Sorti du contexte hospitalier et du huis-clos des transmissions, la phrase porte évidemment des relents cyniques. Et il est difficile pour les proches d'accepter l'humour noir dans des circonstances aussi tragiques. C'est pourquoi N. Bonnemaison a regretté sa diffusion à la barre. Pour autant, nombreux sont les médecins venus expliquer cette  "soupape de décompression" qui permet parfois de dépasser les difficultés de la fin de vie.

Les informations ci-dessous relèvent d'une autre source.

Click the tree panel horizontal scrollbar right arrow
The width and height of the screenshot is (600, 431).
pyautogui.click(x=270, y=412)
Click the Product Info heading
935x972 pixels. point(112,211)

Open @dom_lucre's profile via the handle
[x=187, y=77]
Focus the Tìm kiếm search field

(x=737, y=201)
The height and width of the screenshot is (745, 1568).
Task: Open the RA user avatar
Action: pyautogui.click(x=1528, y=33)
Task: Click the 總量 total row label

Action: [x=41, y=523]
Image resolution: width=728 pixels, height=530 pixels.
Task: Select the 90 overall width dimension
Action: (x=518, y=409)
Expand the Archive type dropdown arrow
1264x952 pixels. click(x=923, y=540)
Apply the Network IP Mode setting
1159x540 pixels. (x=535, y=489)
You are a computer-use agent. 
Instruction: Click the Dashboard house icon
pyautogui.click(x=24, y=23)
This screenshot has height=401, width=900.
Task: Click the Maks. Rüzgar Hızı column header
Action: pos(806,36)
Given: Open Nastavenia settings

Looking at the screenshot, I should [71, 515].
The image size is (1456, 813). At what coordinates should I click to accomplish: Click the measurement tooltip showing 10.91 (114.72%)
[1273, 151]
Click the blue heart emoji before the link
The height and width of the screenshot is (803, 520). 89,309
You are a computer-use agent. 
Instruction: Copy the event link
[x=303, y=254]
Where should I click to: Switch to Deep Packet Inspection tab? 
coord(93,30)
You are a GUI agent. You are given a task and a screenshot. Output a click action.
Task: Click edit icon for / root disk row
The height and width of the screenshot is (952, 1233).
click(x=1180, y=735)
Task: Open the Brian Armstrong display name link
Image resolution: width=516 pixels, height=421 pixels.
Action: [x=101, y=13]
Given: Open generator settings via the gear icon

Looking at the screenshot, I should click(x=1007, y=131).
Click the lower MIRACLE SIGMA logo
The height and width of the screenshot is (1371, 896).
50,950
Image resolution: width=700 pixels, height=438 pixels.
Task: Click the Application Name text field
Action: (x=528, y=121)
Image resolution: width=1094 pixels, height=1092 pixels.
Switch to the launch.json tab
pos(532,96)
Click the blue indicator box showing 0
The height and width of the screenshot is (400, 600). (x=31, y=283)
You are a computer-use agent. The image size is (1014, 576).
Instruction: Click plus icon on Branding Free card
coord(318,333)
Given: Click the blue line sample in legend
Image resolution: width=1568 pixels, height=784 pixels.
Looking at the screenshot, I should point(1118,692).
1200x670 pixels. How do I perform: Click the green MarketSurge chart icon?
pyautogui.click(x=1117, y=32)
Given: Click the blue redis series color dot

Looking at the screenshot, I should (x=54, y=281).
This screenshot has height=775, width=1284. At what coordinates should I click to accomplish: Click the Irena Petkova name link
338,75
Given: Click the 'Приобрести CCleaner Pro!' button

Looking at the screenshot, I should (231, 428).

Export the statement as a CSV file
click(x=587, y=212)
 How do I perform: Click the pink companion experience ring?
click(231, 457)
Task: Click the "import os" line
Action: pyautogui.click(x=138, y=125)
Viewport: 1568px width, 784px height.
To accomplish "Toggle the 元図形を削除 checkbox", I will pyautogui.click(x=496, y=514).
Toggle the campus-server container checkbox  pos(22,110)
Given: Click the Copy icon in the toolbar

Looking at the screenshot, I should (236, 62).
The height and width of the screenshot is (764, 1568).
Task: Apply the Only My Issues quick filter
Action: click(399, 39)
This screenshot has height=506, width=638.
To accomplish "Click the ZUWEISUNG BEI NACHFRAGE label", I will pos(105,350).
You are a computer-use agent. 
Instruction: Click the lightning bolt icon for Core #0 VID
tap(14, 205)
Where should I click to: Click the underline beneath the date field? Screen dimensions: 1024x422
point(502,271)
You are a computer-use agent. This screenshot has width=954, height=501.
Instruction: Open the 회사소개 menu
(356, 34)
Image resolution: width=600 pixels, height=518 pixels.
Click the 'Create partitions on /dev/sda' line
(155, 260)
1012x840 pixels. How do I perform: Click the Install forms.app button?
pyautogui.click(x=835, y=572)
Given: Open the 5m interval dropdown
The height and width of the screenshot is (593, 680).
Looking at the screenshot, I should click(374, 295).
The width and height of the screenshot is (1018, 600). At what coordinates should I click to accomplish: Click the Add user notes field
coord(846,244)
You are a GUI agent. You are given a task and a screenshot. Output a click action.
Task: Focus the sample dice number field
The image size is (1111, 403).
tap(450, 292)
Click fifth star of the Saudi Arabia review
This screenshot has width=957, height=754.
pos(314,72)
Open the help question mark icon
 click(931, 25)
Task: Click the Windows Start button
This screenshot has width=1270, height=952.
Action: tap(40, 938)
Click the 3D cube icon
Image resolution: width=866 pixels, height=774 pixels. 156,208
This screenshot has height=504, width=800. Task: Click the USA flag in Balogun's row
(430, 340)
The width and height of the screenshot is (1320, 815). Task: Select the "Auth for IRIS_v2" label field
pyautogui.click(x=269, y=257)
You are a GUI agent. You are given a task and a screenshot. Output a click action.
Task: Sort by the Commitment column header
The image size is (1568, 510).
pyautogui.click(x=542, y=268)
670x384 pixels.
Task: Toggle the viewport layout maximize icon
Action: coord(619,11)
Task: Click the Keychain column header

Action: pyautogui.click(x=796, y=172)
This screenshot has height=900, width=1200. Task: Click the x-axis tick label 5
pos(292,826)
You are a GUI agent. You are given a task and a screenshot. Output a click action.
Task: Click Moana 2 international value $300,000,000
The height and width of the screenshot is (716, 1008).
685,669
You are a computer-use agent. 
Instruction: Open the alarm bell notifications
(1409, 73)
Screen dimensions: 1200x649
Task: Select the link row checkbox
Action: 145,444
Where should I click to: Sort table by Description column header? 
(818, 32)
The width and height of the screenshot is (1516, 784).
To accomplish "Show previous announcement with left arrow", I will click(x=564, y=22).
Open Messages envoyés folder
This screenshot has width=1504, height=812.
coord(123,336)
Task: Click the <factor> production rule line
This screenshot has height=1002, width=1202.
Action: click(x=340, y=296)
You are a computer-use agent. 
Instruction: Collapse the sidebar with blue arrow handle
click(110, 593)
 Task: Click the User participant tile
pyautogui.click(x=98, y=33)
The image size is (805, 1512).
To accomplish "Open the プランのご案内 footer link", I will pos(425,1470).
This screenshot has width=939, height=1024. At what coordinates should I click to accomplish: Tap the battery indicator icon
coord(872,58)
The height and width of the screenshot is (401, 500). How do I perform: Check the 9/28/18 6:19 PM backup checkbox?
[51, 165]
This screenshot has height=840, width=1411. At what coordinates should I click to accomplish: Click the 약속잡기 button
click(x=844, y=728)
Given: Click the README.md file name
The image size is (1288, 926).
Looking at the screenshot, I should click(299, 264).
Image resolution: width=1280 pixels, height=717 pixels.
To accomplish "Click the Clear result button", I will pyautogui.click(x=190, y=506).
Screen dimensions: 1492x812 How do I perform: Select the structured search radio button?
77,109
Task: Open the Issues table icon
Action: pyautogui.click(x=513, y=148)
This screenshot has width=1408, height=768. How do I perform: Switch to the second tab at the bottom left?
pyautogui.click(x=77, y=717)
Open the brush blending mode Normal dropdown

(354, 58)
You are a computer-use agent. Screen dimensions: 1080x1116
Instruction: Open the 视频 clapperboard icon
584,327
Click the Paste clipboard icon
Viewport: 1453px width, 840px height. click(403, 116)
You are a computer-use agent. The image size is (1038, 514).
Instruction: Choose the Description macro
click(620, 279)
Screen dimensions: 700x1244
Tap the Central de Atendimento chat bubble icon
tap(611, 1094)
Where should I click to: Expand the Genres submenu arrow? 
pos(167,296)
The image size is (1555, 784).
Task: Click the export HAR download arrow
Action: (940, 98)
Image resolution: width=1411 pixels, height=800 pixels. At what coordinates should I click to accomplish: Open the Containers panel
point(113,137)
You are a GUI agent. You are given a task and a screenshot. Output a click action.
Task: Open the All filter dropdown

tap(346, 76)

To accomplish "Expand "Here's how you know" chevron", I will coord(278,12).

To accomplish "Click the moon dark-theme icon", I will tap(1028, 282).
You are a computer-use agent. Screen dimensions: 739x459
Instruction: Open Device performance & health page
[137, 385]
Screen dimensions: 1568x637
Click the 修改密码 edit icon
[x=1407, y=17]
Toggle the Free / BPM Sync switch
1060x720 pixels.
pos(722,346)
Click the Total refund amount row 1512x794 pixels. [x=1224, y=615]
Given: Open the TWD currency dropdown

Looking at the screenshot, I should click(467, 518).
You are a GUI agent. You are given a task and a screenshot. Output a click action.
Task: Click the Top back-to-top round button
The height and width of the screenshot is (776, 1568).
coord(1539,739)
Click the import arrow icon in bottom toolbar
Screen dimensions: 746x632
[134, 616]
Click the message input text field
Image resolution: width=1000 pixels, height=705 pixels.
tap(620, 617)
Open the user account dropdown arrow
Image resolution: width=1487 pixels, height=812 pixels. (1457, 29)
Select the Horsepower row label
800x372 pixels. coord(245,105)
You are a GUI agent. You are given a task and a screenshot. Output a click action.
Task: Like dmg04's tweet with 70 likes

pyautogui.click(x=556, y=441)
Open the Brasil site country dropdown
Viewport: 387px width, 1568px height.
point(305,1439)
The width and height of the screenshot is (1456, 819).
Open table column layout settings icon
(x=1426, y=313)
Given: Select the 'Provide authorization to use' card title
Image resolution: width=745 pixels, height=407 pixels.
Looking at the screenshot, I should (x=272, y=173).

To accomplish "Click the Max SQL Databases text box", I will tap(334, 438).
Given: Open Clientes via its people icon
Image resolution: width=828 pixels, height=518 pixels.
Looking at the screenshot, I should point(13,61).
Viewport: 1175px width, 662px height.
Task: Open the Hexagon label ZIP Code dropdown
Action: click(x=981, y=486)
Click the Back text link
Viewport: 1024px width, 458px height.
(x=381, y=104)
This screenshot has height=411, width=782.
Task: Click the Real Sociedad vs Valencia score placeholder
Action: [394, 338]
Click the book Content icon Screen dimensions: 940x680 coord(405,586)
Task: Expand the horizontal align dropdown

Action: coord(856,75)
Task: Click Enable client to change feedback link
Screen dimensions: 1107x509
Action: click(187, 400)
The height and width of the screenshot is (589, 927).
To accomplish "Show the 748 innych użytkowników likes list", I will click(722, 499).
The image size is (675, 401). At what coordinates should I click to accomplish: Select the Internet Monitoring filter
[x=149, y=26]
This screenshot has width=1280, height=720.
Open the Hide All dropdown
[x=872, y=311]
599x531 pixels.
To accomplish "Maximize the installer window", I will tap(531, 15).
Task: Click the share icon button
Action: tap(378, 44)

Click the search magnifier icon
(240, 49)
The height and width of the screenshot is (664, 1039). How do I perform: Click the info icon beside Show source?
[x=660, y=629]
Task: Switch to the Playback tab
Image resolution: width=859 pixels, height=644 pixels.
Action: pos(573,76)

Si N. Bonnemaison a confié ne pas avoir voulu imposer aux familles et à l'équipe soignante la responsabilité de tels choix, il se dit aujourd'hui conscient des erreurs protocolaires qu'il a commises et admet l'extrême maladresse de son pari. "J'ai pêché à l'évidence par manque de communication", concède-t-il.

Des institutions sauvées?

C'est donc un verdict incertain, en demi-teinte, qui condamne la manière, mais ne lève aucun malentendu sur la fin de vie. Au contraire, il en contient toutes les incertitudes rappelant la "main tremblante" évoquée à la barre par M. Delaunay. La victime allait mourir, "son tableau clinique était catastrophique" avait précisé le médecin. On retiendra ainsi au pénal une condamnation minimale, comme "pour sauver certaines institutions", a déclaré dans une larme sa femme médecin, à ses côtés. Des propos confirmés par maître Ducos Ader : "On a voulu sauver l'institution judiciaire et peut-être un peu l'establishment ordinal. Tout cela est un peu pitoyable!"

Il est peu probable que N. Bonnemaison se pourvoie en cassation, selon son autre avocat Arnaud Dupin. D'abord, ce troisième épisode judiciaire sous-entendrait un défaut formel de procédure, une éventualité qu'Anne Leprieur, présidente de la cour d'assises du Maine-et-Loire, a dû prendre soin d'écarter. Et une possibilité qui ne serait de toute façon pas saisie par N. Bonnemaison qui a "envie de tourner la page". Pour autant, comme il l'a rappelé avant le verdict : "La médecine, c'est ma vie". Le réexamen de son dossier par le Conseil de l'Ordre pourra avoir lieu en juillet 2017. C'est vers cette perspective que se tournent aujourd'hui ses nombreux soutiens.